A Guarda Nacional Republicana (GNR) deteve dez pessoas por suspeitas da prática do crime de incêndio florestal entre os dias 26 de junho e 2 de julho, período marcado pelo reforço da vigilância e da fiscalização numa altura em que as condições meteorológicas aumentam o risco de ocorrência de fogos rurais.
As detenções constam do balanço operacional semanal divulgado pela GNR, que contabiliza um total de 577 detenções em flagrante delito realizadas em todo o território nacional, no âmbito de operações de prevenção e combate à criminalidade, fiscalização rodoviária e ações de controlo contraordenacional.
Além das detenções por incêndio florestal, a Guarda efetuou 294 detenções por condução sob o efeito do álcool, 85 por condução sem habilitação legal, 58 por tráfico de estupefacientes, 22 por posse ilegal de armas ou arma proibida, 18 por furto e roubo e oito por violência doméstica.
Durante as operações, os militares apreenderam 3.054,6 doses de haxixe, 2.029,1 doses de heroína, 498,7 doses de MDMA, 440,75 doses de cocaína e 115,616 doses de liamba. Foram ainda apreendidos seis comprimidos de MDMA, 132 pés de canábis, 51 armas de fogo, 35 armas brancas ou proibidas, 556 munições de diversos calibres, três explosivos, 37 veículos e 8.237,03 euros em numerário.
No domínio da fiscalização rodoviária, a GNR detetou 7.813 infrações. As mais frequentes dizem respeito à falta de inspeção periódica obrigatória (1.128), excesso de velocidade (1.063) e condução com taxa de álcool no sangue superior ao permitido por lei (391).
Foram ainda registadas 343 infrações relacionadas com anomalias nos sistemas de iluminação e sinalização, 304 relativas a tacógrafos, 254 por falta de seguro de responsabilidade civil, 235 por utilização indevida do telemóvel durante a condução e 181 por falta ou incorreta utilização do cinto de segurança e dos sistemas de retenção para crianças.

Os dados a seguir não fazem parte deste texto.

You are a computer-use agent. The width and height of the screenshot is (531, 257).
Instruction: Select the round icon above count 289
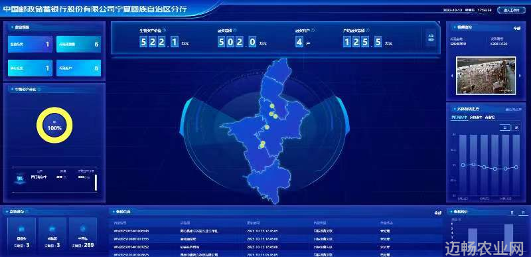point(83,228)
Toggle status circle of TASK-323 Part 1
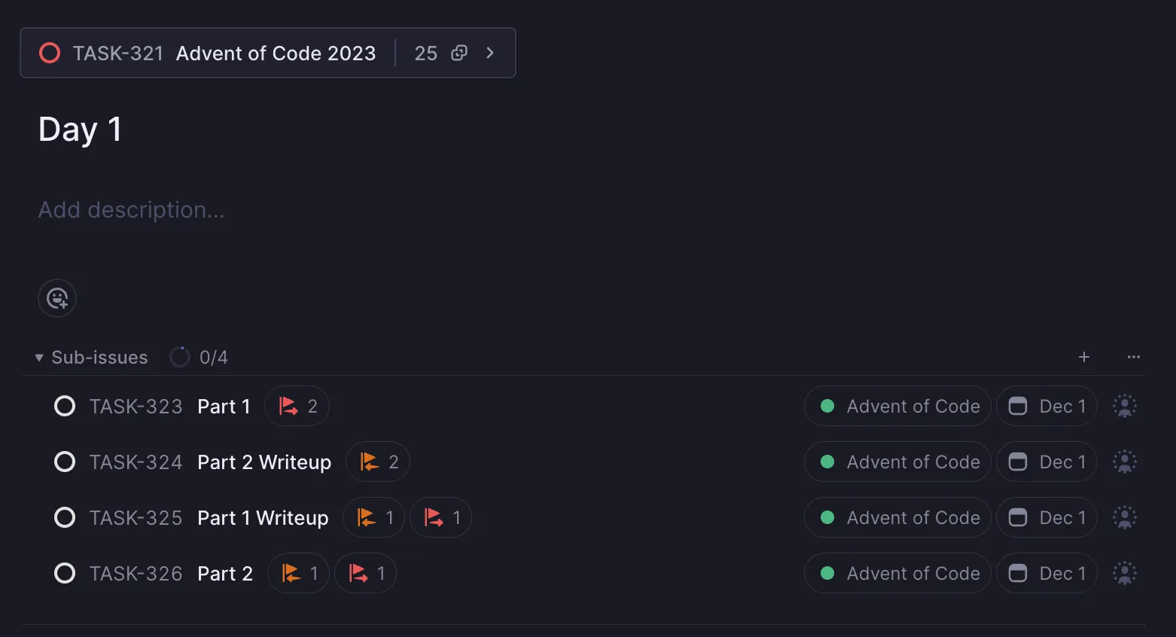The height and width of the screenshot is (637, 1176). pyautogui.click(x=65, y=407)
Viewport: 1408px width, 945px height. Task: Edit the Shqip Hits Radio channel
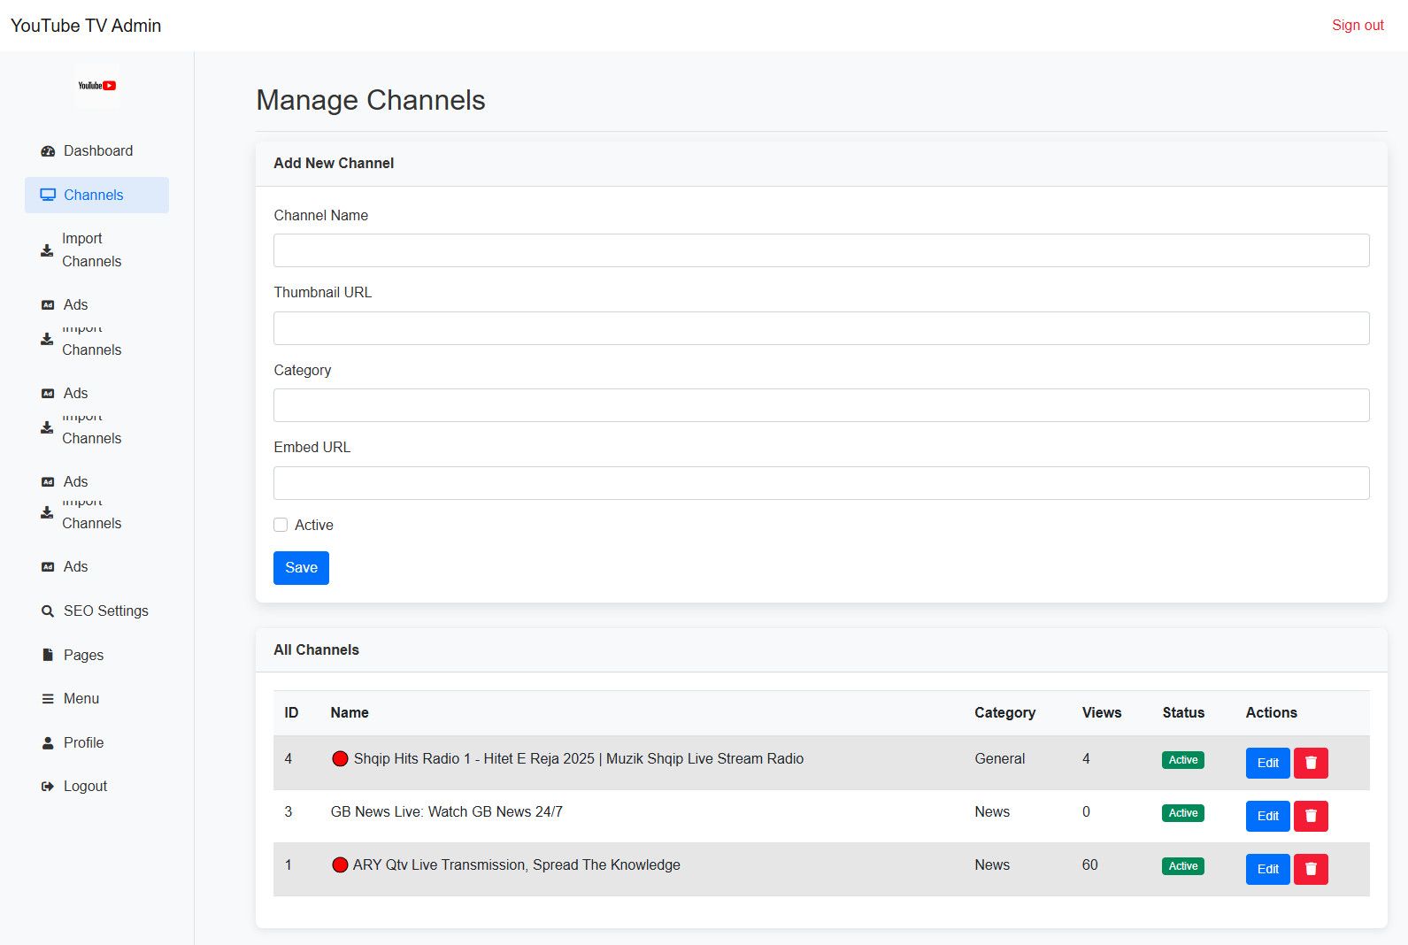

A GNR refere que estas operações integram a atividade operacional regular da Guarda e visam reforçar a segurança pública, prevenir a criminalidade e promover uma maior segurança rodoviária, mantendo também uma vigilância apertada no âmbito da prevenção e investigação dos incêndios rurais, numa fase particularmente crítica do ano.